------ EXTRACT TO READ ------

One who has boxing in his DNA, a gift from a fighting god. Who better to help Adonis take that gift and hone it into a talent worthy of the title than another former champion who was also his father’s best friend? Who else would Adonis turn to but the one person who not only could help him with his career, but also provide insight into the father who was absent but yet an almost oppressive presence in his life?
Coogler says, “Adonis has never had a father or father figure; I wanted to explore what it would be like to reach out for that as a grown man. Rocky had Mickey, so it’s something he would’ve been familiar with, the way a coach or trainer can be something like a parent to a young athlete.”
If Rocky wasn’t planning to ever get back in the fight game, he was certainly not expecting another Creed to show up at his door, even one reluctant to use the name. But that’s not the only surprise in store for him once he lets Adonis—Donnie, as he calls him—into his life. “If I fight, you fight,” Donnie says to his newfound mentor, “uncle” and friend.
The UK’s Anthony Bellew stars as “Pretty” Ricky Conlan, Lineal Light Heavyweight title holder and undefeated best pound-for-pound boxer in the world, with a record of 36-0-0 and 28 wins by knockout. Bellew observes that he and his character have a lot in common. “Ricky is a guy from Liverpool, like me. He’s a big Everton fan, always has been, like me. He’s a guy who’s had success but has never forgotten where he’s from.”

------ DATASET ------

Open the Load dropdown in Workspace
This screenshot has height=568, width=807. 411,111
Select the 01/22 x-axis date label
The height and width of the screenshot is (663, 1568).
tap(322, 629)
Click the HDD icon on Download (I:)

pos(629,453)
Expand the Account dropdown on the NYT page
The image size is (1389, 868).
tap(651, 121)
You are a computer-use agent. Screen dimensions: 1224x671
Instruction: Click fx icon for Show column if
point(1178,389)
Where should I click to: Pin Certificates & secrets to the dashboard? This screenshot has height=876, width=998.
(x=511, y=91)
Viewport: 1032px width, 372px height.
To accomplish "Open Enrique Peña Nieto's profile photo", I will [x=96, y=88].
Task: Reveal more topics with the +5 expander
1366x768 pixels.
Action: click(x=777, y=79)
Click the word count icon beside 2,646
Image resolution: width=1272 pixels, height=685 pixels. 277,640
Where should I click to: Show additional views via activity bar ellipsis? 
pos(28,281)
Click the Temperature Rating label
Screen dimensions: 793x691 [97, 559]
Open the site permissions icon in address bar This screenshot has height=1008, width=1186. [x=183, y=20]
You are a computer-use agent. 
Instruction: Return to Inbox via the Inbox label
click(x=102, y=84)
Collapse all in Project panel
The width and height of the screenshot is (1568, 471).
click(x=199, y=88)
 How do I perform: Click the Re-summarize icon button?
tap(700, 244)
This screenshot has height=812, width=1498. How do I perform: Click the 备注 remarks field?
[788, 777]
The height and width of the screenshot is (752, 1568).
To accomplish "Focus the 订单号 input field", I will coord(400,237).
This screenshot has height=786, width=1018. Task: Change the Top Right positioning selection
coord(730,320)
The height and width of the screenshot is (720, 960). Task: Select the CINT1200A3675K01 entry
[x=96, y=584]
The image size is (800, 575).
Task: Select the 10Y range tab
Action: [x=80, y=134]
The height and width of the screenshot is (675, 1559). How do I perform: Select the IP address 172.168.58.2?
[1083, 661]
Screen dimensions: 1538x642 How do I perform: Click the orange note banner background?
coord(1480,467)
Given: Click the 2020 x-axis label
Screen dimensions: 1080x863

------

* _EXERCISES_:
A. What is Ricky Conlan's boxing record in the passage about Adonis and Rocky?
B. Extract word for word the part of the passage about Adonis and Rocky from "One who has" up to and including "in his life?".

* _TASK RESULTS_:
A. 36-0-0, with 28 wins by knockout.

B.
One who has boxing in his DNA, a gift from a fighting god. Who better to help Adonis take that gift and hone it into a talent worthy of the title than another former champion who was also his father’s best friend? Who else would Adonis turn to but the one person who not only could help him with his career, but also provide insight into the father who was absent but yet an almost oppressive presence in his life?